- **Work required**
Please output only the lines that begin at the line with "Task: Disable the" and run through the end of the entries below, exactly as written. Drop all pictures.

- **Recorded data**
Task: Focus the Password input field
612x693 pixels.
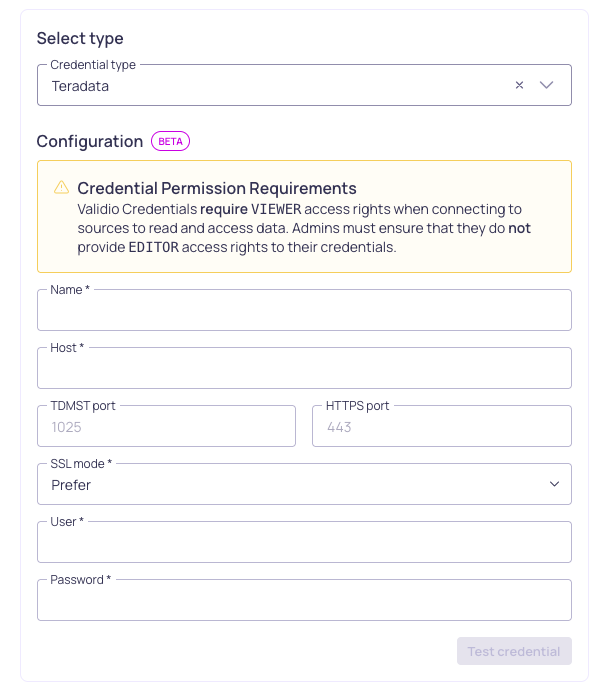Action: (304, 600)
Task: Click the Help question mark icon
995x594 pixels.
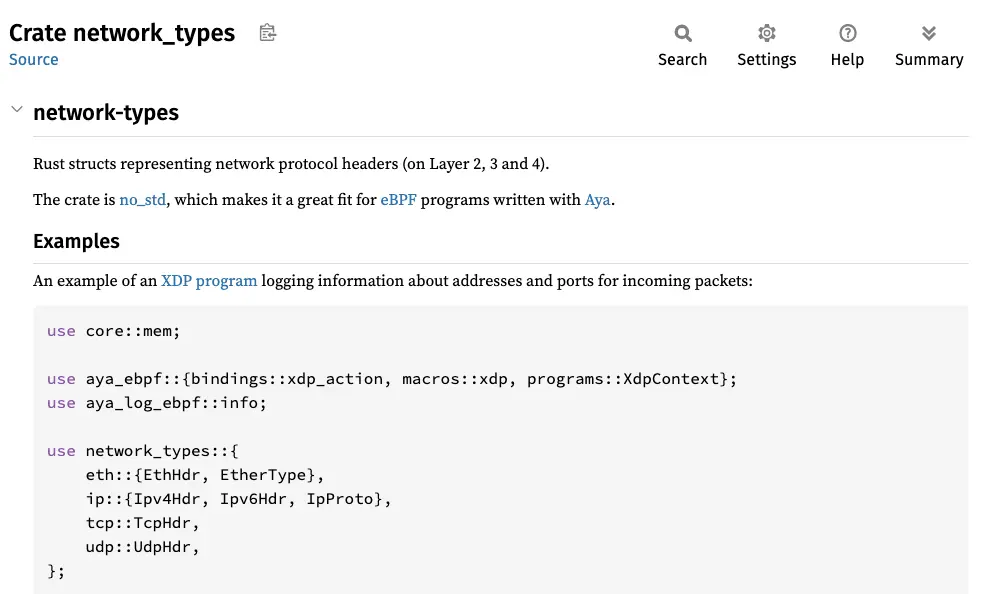Action: [x=847, y=34]
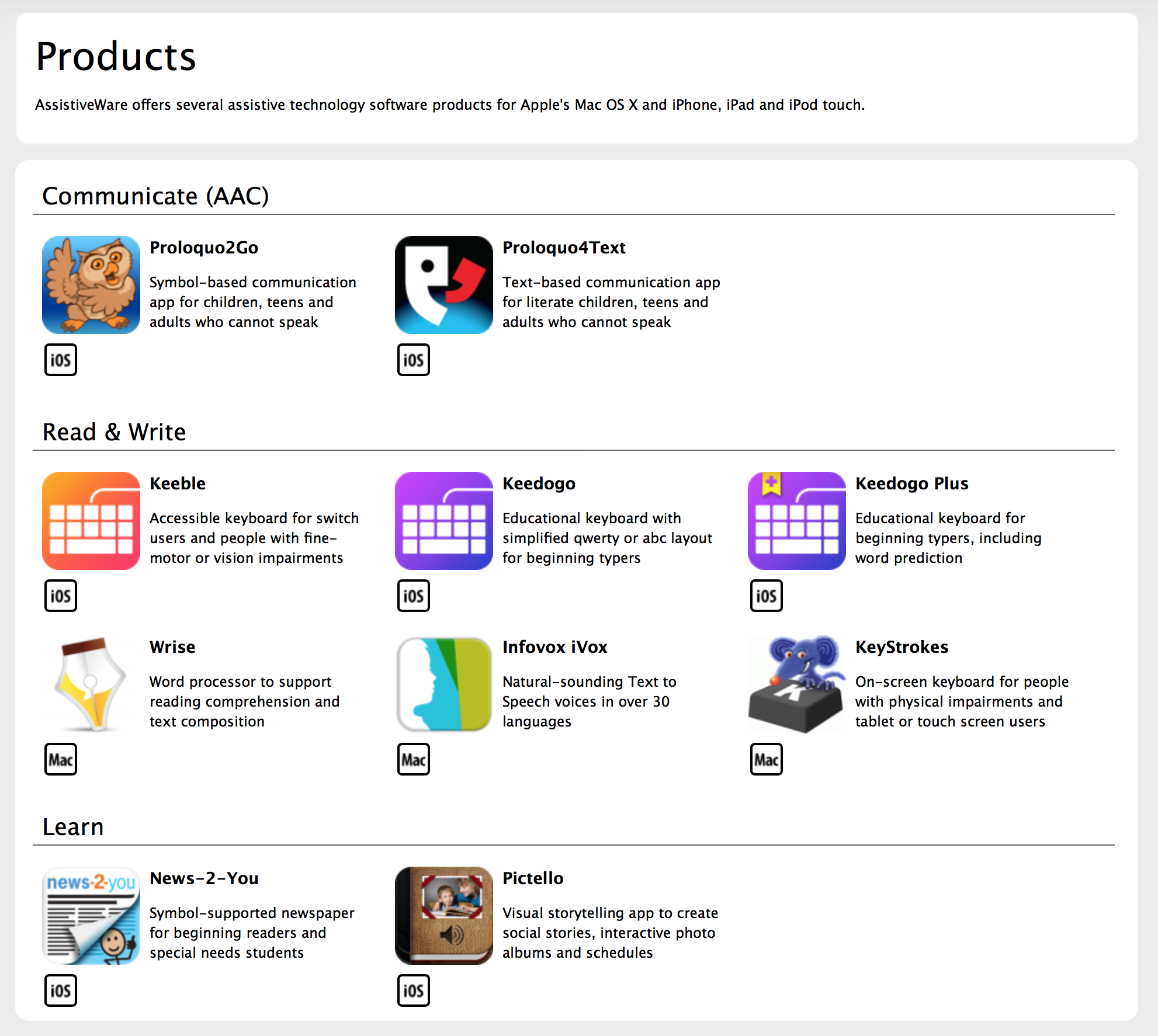Follow the Infovox iVox title link
Image resolution: width=1158 pixels, height=1036 pixels.
pos(554,647)
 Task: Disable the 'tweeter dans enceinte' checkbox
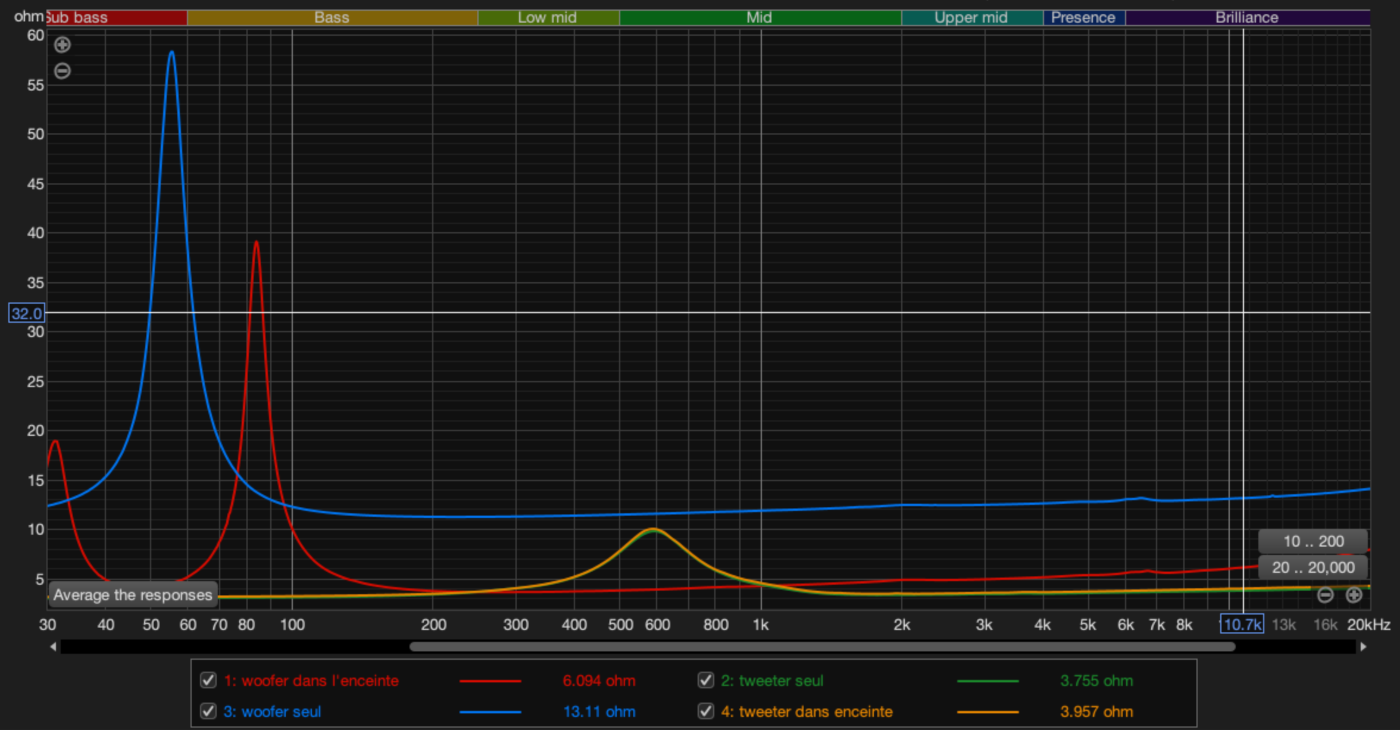(706, 711)
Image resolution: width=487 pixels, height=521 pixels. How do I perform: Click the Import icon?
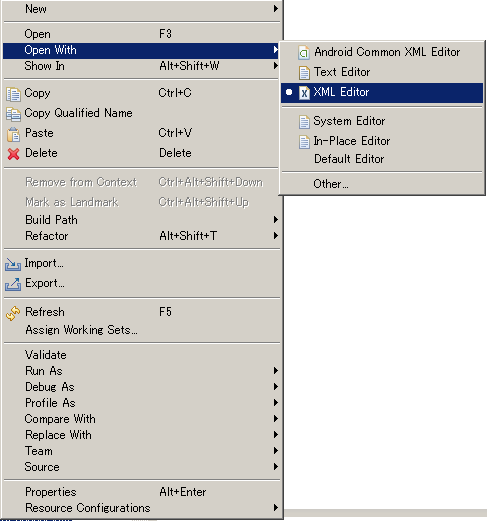pyautogui.click(x=13, y=264)
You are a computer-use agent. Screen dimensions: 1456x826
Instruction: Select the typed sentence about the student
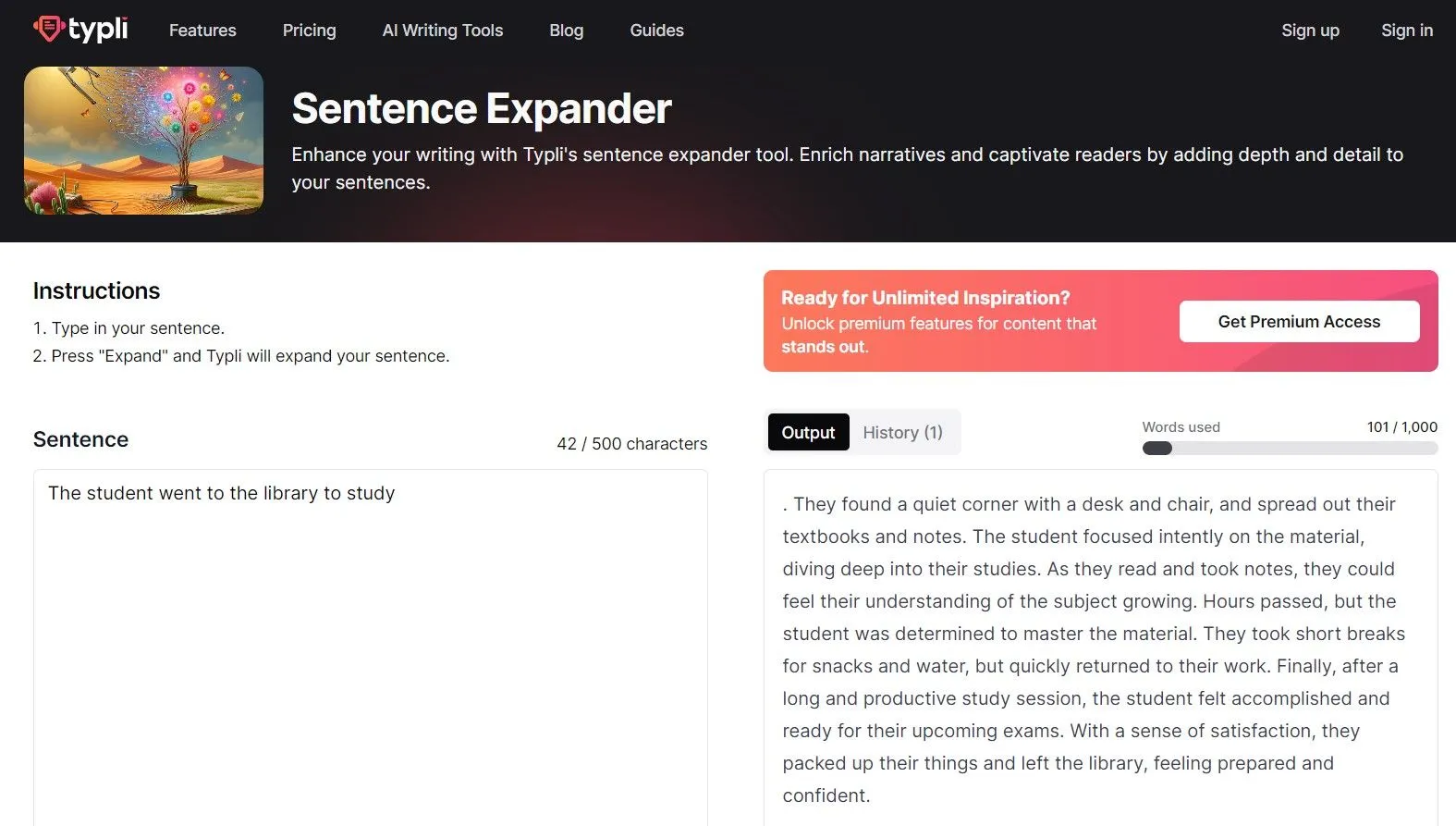(221, 493)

- **Answer box**
 Task: Disable the 'tweeter dans enceinte' checkbox
(706, 711)
Image resolution: width=487 pixels, height=521 pixels. How do I perform: Click the Import icon?
pyautogui.click(x=13, y=264)
You are a computer-use agent. Screen dimensions: 1456x826
Instruction: Select the typed sentence about the student
(221, 493)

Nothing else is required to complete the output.